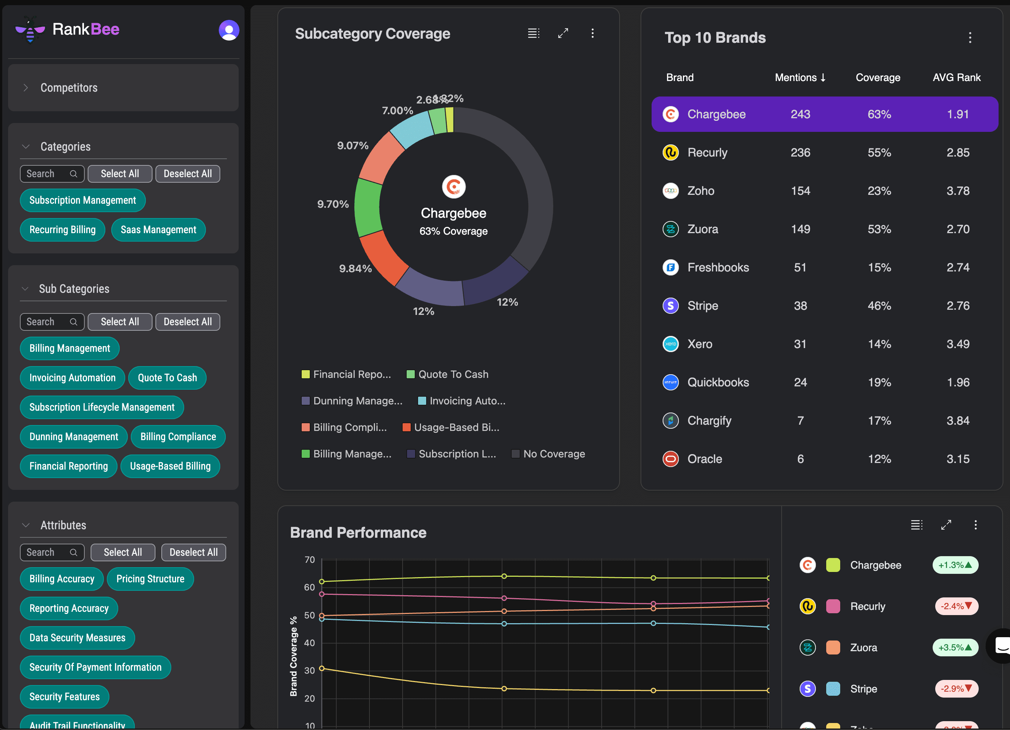Sort table by AVG Rank column
Image resolution: width=1010 pixels, height=730 pixels.
[x=956, y=77]
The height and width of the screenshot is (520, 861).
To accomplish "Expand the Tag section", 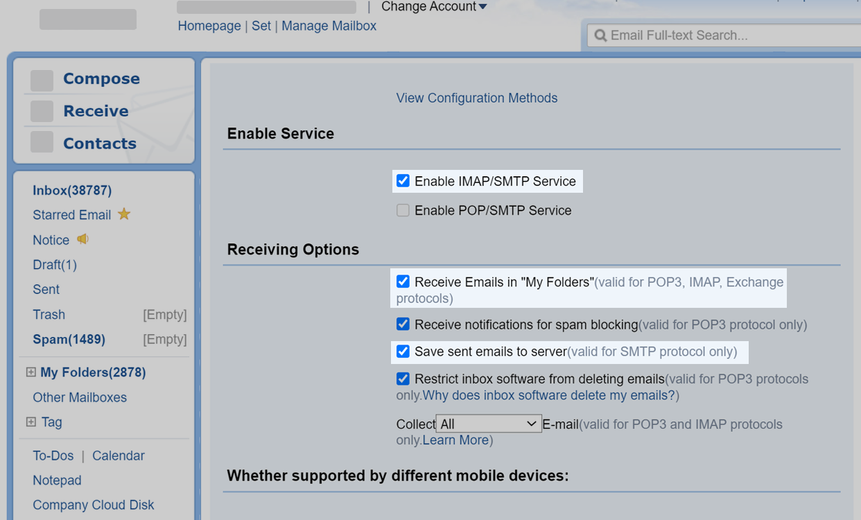I will 31,422.
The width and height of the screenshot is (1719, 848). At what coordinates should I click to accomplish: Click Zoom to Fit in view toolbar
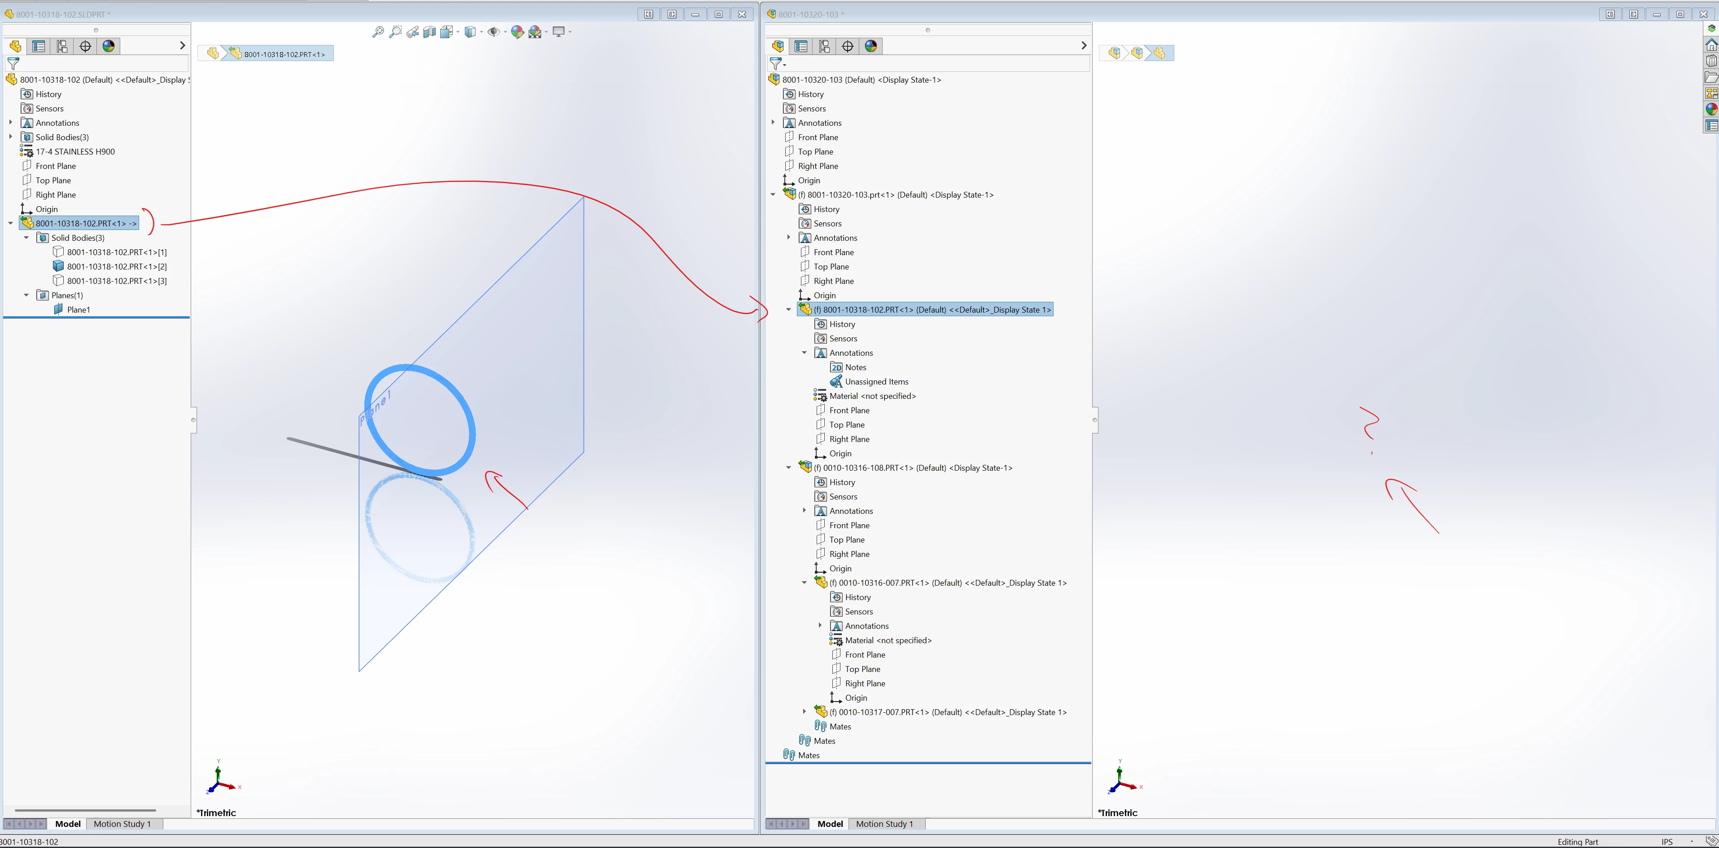tap(378, 31)
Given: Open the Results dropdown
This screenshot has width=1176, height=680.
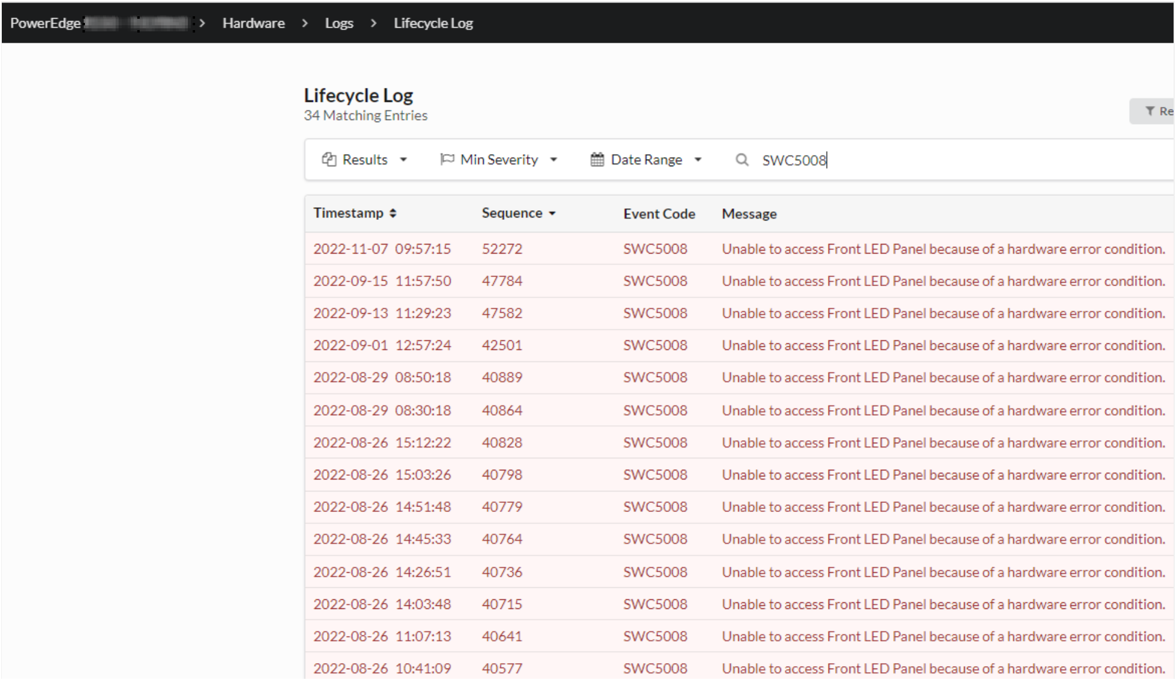Looking at the screenshot, I should 365,160.
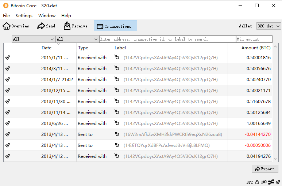Open the Receive page

pyautogui.click(x=76, y=26)
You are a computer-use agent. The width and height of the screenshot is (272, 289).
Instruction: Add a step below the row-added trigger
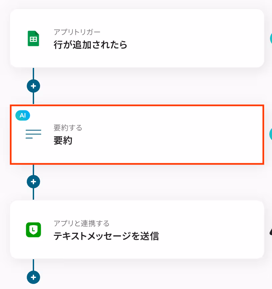pyautogui.click(x=33, y=86)
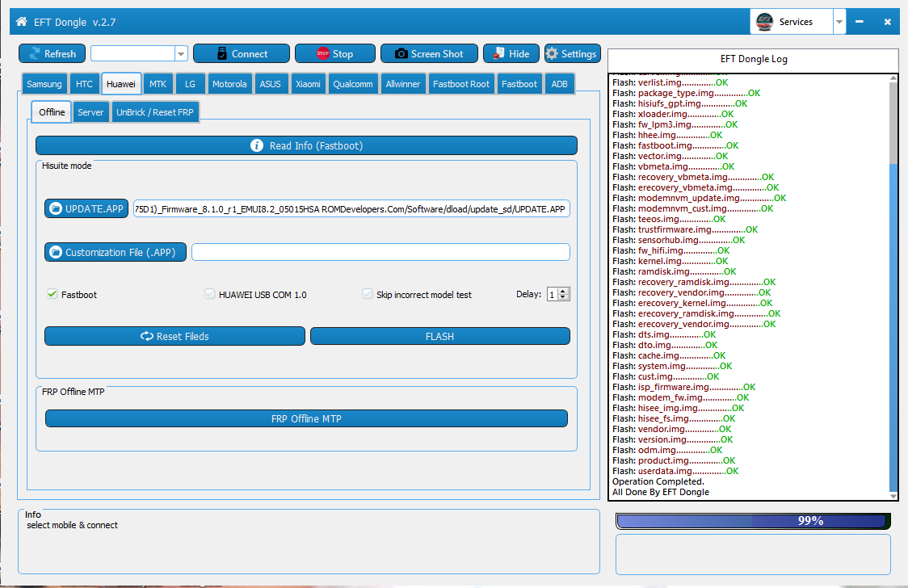Click the Screen Shot camera icon

(401, 54)
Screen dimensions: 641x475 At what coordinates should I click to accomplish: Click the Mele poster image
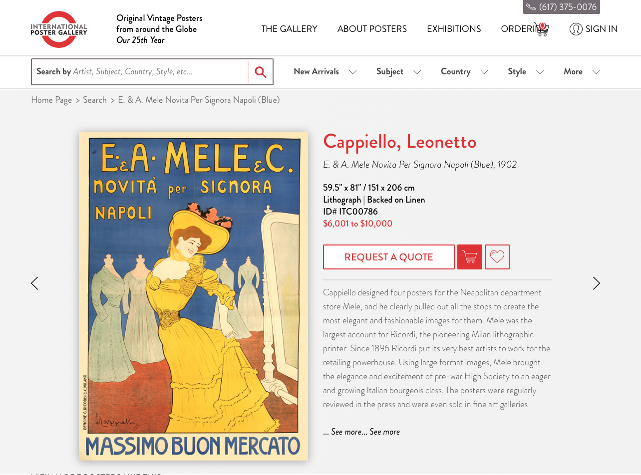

### Requirements
Pick out every row above that contains the string "coordinates" and copy each of those rows in full.

### Task output
The width and height of the screenshot is (1719, 848). At what coordinates should I click to accomplish: Click Zoom to Fit in view toolbar
Screen dimensions: 641x475 At what coordinates should I click to accomplish: Click the Mele poster image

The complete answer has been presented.